Print

Shortway, Jeffrey H.

Pharmacology

2014

M.S.

Kv1 family potassium channels are the predominant contributor to delayed rectifier currents in cerebral arteriole vascular smooth muscle cells, and are therefore likely to be key determinants of cerebral blood flow. They are also widely expressed in the nervous system. Kv1 channels consist of four membrane spanning alpha-subunit proteins that can assemble into homomultimeric channels consisting of four identical subunit isotypes, or heteromultimeric channels consisting of up to four different alphasubunit isotypes. Heteromultimeric channels often combine the electrophysiological properties of homomultimeric channels composed of its constituent alpha-subunits, but less is known how heteromultimerization affects channel regulation.
Kv1.2 and Kv1.5 are 2 members of the Shaker-related family of voltage-sensitive potassium channels and contribute to regulation of membrane excitability. Homomultimeric Kv1.2 and homomultimeric Kvl. 5 channels are regulated by tyrosine phosphorylation and subsequent endocytosis of the channel from the plasma membrane. However, Kv1.2/Kv1.5 heteromultimeric channels have key roles in the vasculature and nervous system, but little is known about how these heteromultimeric channels are regulated. Using flow cytometry, we compared the mechanisms controlling endocytic trafficking of Kv1.2 homomultimeric vs.
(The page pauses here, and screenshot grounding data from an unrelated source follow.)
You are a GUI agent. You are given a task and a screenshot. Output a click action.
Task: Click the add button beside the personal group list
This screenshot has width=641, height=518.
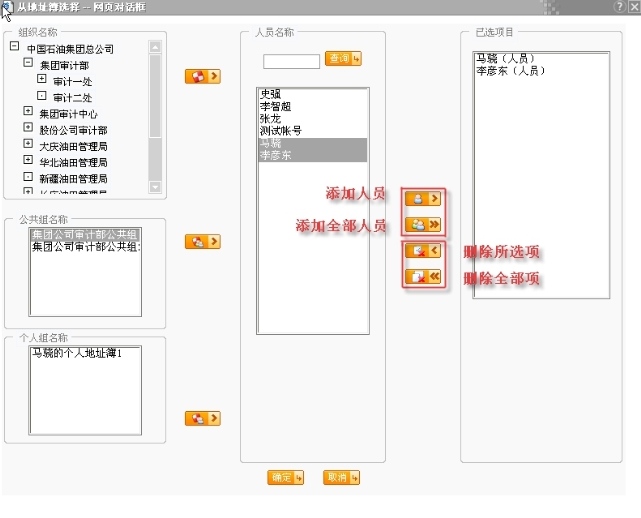tap(203, 418)
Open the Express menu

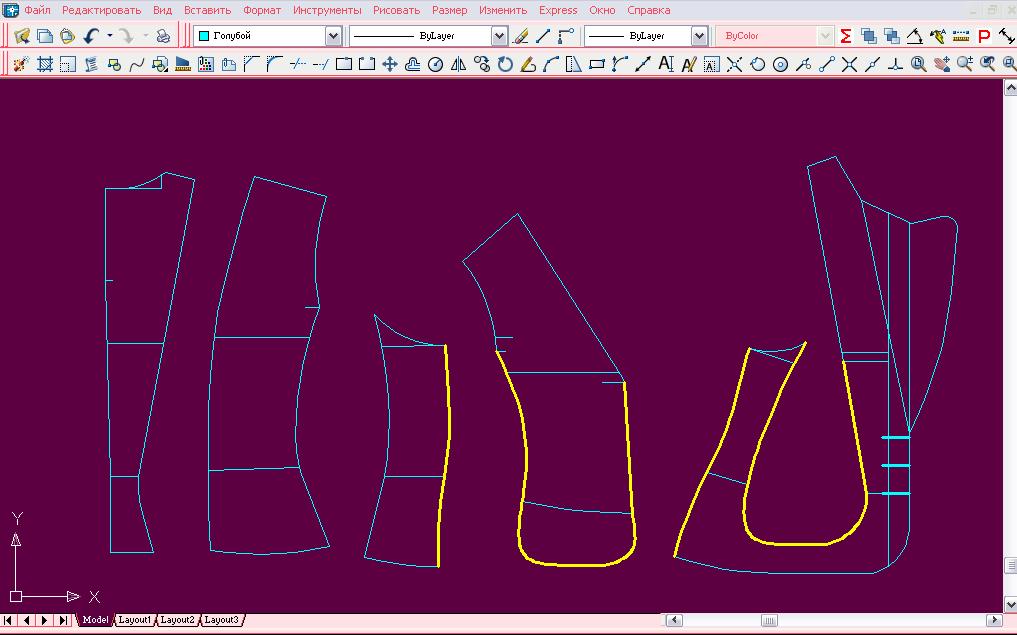click(x=558, y=10)
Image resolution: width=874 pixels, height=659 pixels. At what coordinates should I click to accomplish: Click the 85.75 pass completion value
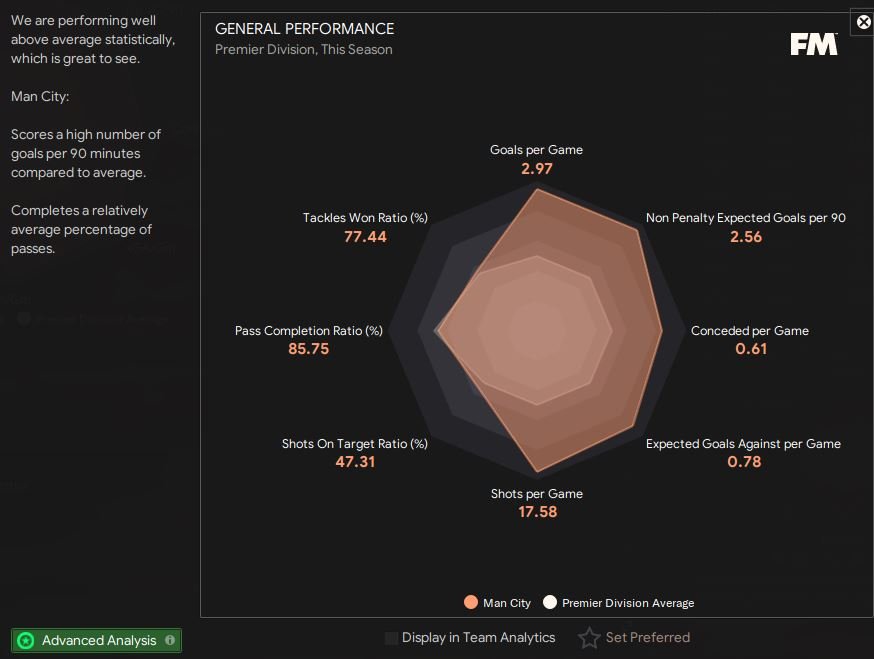coord(308,349)
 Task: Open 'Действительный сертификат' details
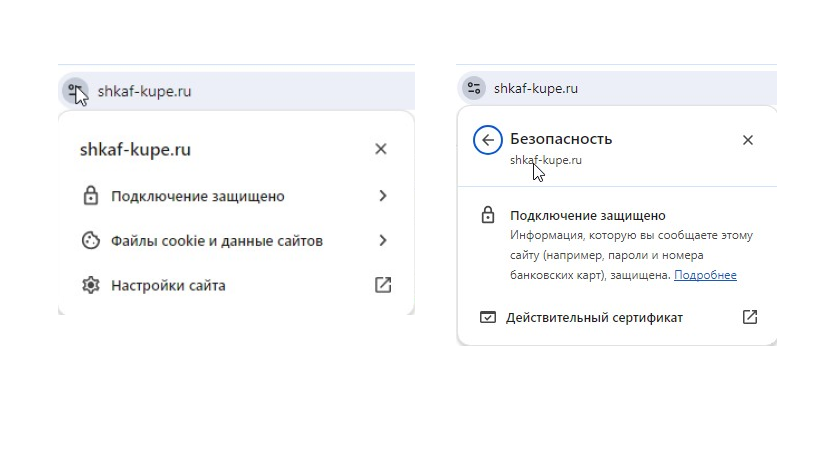[618, 318]
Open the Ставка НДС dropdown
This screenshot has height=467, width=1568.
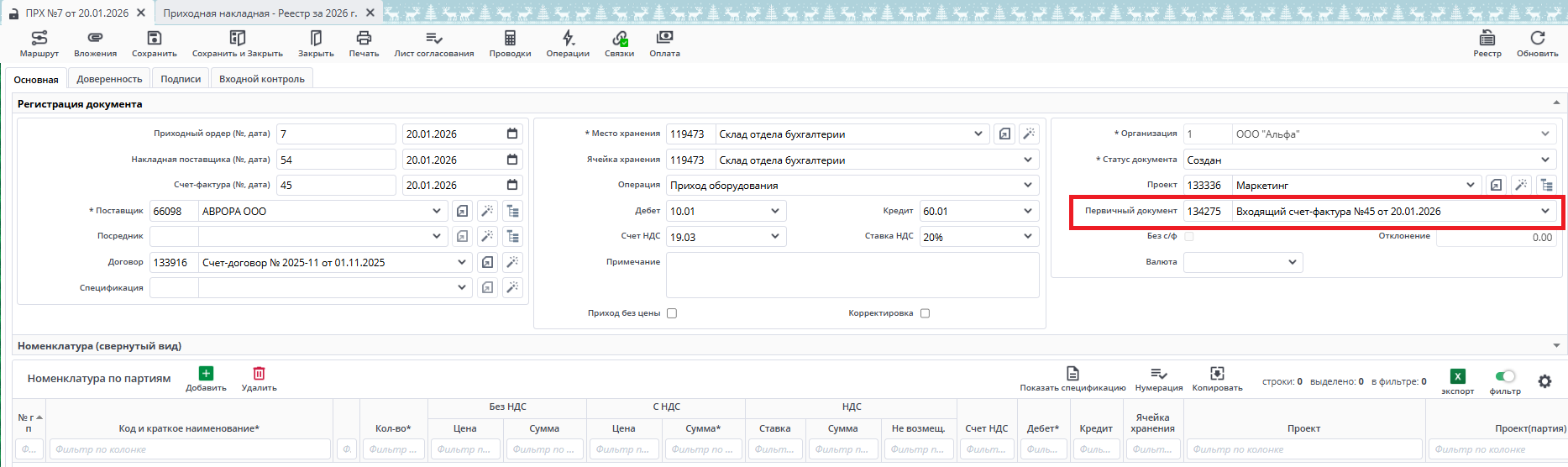1027,237
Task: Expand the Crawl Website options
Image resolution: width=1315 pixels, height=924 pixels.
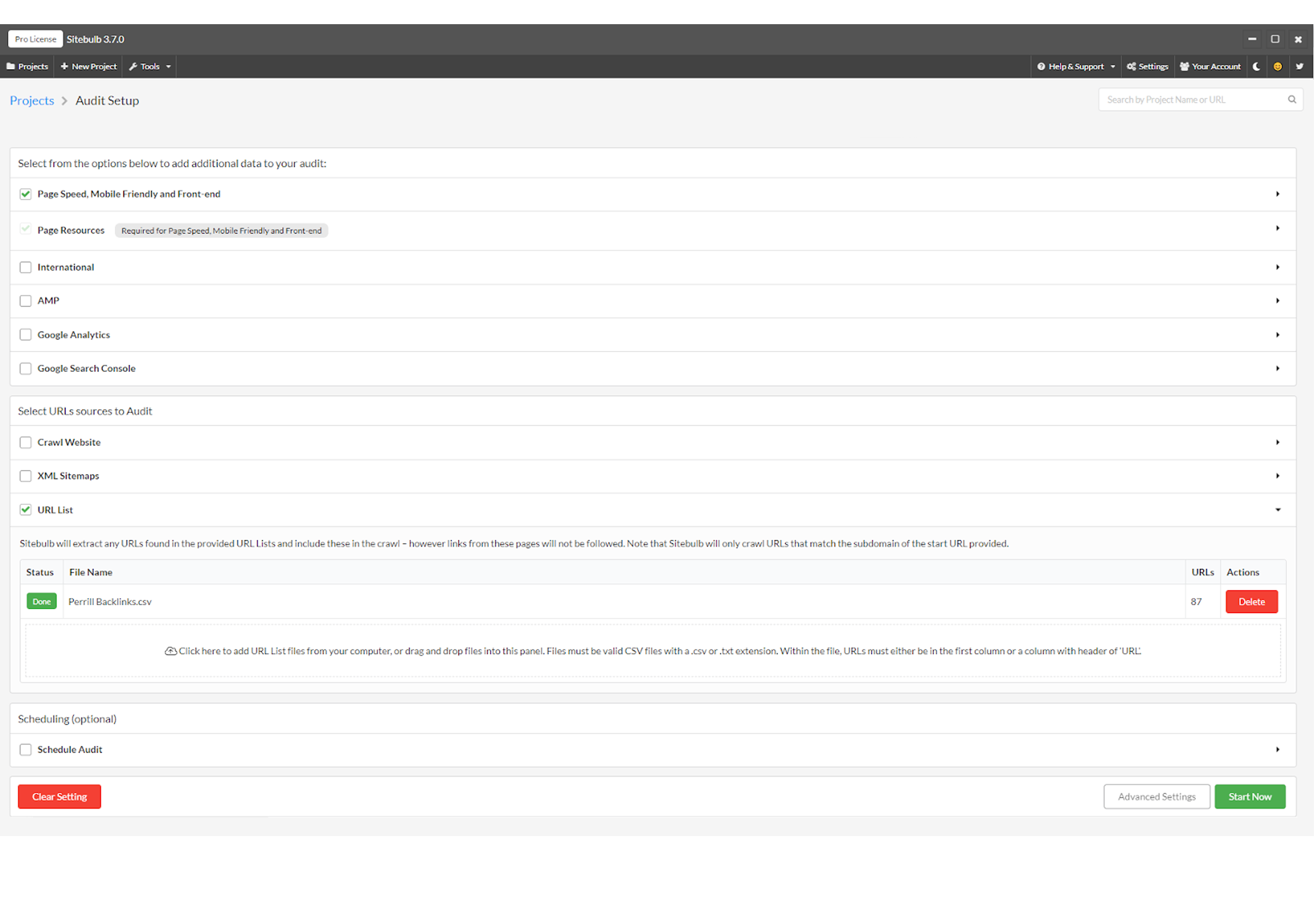Action: (x=1278, y=442)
Kv1.2/Kv1.5 heteromultimeric channels expressed in HEK293 cells.
The Kv1.2 homomultimeric channel is regulated by endocytosis through a dynamin dependent pathway. We found that, in contrast, the Kv1.2/Kv1.5 heteromultimeric channel was insensitive to pharmacological inhibition of dynamin. Endocytosis of Kv1.2 also requires activity of the small GTPase RhoA. We found that pharmacological inhibitors of RhoA affected Kv1.2 homomultimeric but not Kv1.2/Kv1.5 heteromultimeric channels. This indicates that Kv1.2/1.5 heteromultimers are uncoupled from the RhoA pathways. The heteromultimer was nevertheless sensitive to protein kinase C or Src-kinase dependent endocytosis, demonstrating that it retains its ability to be regulated by pathways that do not involve RhoA.